== Fragmento de página

El evangelio de hoy dice que Jesús, en medio de la tempestad, dormía en popa sobre un
almohadón. ¿Cómo se puede dormir en una situación así? El sueño de Jesús nos habla
de una presencia silente, inactiva, que no reacciona ante el peligro. En realidad, esa
escena del Cristo dormido en el fondo de la nave (en popa) es una imagen de su muerte.
También Jesús ha experimentado la tormenta y el huracán amenazante, incluso sabemos
que, humanamente, ha sucumbido a él.
La fe, de hecho, no es un seguro de vida. Esas versiones del cristianismo, tan presente
en ciertas sectas de mucho éxito en algunos países americanos, pero que también se
pueden encontrar entre nosotros los católicos, y que pretenden que la fe cristiana es
garantía de éxito (social, económico, profesional) en este mundo, son, en realidad una
estafa. Eso es una forma de “juzgar a Cristo según la carne”, como dice Pablo, tanto
como esa otra forma que consiste en perseguirlo y negarlo. Para no juzgar a Cristo
según la carne es preciso “pasar a la otra orilla”, que es la orilla de la fe, que implica
hacer la travesía peligrosa, en la que hay que estar dispuestos a asumir riesgos. Y Jesús
no es como el capitán Araña, que embarca a los demás y él se queda en tierra. Jesús
dormido en la barca es un signo de que ha asumido del todo nuestra condición, de que
en situaciones extremas y dolorosas, en aquellas en las que nos preguntamos dónde se
encuentra Dios, Él está ahí presente, sufriendo, padeciendo, muriendo con los que
sufren, padecen y mueren. Cristo también fue gaseado en Auschwitz. El aparente
silencio de Dios es, en realidad, la respuesta más elocuente: Él ha elegido el lugar de las
víctimas.
Pero Jesús ha sucumbido a la tempestad para mostrarnos que tiene poder para calmarla:
ha asumido la condición humana hasta la muerte, para vencer a la muerte en la
resurrección.
Jesús nos enseña a mantener la calma cuando los elementos se desatan, a no caer en el
pánico ni en la desesperación, a afrontar estas situaciones difíciles con la fortaleza de la
fe. Esto vale para nuestra vida personal, y también para la Iglesia. Cuando parece que
esa navecilla está a punto de hundirse, hemos de tener la confianza de saber que Jesús
vive en su Iglesia y la guía.

====
== Extracto de datos

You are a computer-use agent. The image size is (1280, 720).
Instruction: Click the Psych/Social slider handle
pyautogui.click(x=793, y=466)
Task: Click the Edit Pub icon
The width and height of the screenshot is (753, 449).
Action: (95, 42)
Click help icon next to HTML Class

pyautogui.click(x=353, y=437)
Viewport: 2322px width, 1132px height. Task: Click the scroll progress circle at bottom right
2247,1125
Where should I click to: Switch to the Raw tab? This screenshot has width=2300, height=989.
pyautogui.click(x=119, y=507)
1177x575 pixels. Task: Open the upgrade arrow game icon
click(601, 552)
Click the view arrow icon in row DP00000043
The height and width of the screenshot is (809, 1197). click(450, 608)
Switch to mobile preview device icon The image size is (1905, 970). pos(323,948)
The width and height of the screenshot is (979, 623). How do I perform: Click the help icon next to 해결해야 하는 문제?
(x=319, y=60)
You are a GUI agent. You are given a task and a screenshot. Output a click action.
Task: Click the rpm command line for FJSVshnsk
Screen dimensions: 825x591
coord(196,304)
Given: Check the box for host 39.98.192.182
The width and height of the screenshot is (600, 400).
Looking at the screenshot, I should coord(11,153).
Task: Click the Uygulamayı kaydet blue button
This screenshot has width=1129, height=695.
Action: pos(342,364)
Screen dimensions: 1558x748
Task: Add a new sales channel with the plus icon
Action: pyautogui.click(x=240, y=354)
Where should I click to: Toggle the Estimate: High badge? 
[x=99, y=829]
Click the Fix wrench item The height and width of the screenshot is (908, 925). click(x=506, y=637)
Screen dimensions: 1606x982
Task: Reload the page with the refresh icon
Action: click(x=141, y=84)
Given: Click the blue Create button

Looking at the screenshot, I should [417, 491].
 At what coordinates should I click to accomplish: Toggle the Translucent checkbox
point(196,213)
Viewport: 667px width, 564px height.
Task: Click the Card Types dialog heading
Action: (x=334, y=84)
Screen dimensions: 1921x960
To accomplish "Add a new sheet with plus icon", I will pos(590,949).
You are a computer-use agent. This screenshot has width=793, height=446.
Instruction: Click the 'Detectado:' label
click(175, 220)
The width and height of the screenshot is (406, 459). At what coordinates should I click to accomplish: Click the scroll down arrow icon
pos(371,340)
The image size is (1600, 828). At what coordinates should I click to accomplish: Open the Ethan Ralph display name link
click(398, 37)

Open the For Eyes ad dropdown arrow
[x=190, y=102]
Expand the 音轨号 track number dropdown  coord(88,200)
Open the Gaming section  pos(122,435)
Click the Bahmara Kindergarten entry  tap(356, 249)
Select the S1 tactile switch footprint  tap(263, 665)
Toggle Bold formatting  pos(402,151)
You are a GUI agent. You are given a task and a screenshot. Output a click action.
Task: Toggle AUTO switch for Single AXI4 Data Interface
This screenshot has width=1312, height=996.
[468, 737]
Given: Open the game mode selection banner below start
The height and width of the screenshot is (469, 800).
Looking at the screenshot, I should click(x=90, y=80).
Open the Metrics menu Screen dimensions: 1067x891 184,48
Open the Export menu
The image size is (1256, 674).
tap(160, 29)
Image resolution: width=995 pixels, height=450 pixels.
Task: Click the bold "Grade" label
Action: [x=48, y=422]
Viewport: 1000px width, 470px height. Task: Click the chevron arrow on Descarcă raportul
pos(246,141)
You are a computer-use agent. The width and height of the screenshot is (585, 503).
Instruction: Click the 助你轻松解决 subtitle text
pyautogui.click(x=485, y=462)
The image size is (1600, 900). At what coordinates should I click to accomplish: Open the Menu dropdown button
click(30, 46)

====

Consigna:
Transcribe del fragmento de página todo el texto que va desde “El evangelio de” hasta “de su muerte.”, ambos incluidos. Las filas constituyen un material independiente del fragmento de página.

Respuesta:
El evangelio de hoy dice que Jesús, en medio de la tempestad, dormía en popa sobre un
almohadón. ¿Cómo se puede dormir en una situación así? El sueño de Jesús nos habla
de una presencia silente, inactiva, que no reacciona ante el peligro. En realidad, esa
escena del Cristo dormido en el fondo de la nave (en popa) es una imagen de su muerte.